Rueil was the Cardinal’s favourite residence outside Paris. His town house at this time was in the fashionable Place Royale; two or three years later he moved to the Petit-Luxembourg, a charming hôtel in the Rue Vaugirard, close to Marie de Médicis’ new palace. While high in her favour he had much to do with the artistic decoration of the Luxembourg. He superintended her financial affairs, and her builders, painters, furnishers worked to some extent under his orders. De Brosse, her architect, was supplied with money by his authority. Rubens, who was now painting the magnificent series of pictures in her honour; Poussin and Philippe de Champagne, young artists not yet famous, employed in smaller work about the palace, were dependent on him. We find him inquiring through M. des Roches if Guido Reni of Bologna, then at the height of his glory, will come to France for a couple of years to paint the late King’s battles in a gallery of the Queen’s new palace. But the Pope and all the Italian princes were struggling for Guido, and he did not care at this time to leave his own country.

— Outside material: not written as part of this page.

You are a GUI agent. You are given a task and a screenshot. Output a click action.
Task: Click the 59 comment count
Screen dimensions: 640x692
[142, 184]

While Richelieu and the Queen-mother waited and looked on, se ménageant, as a French writer says, and amusing themselves with matters of art, the confusion in State affairs went on deepening. The weakness and irresolution of the Ministers were destroying, day by day, French influence in Europe, while the power of Spain and Austria went on growing. Old allies of France were biting the dust. The progress of the war in Germany was against the Protestants; the Elector Palatine, King of Bohemia, had been driven from his dominions, and James I., his father-in-law, saw no wiser course than to bid for the help of Spain by marrying his heir to the Infanta; it was in this very year 1623 that Prince Charles and the Duke of Buckingham visited Paris on their way to Madrid. Such an alliance might have sealed the fate of France and almost made her a vassal of Spain; she was indeed approaching that state, in the helpless hands of Sillery and Puisieux.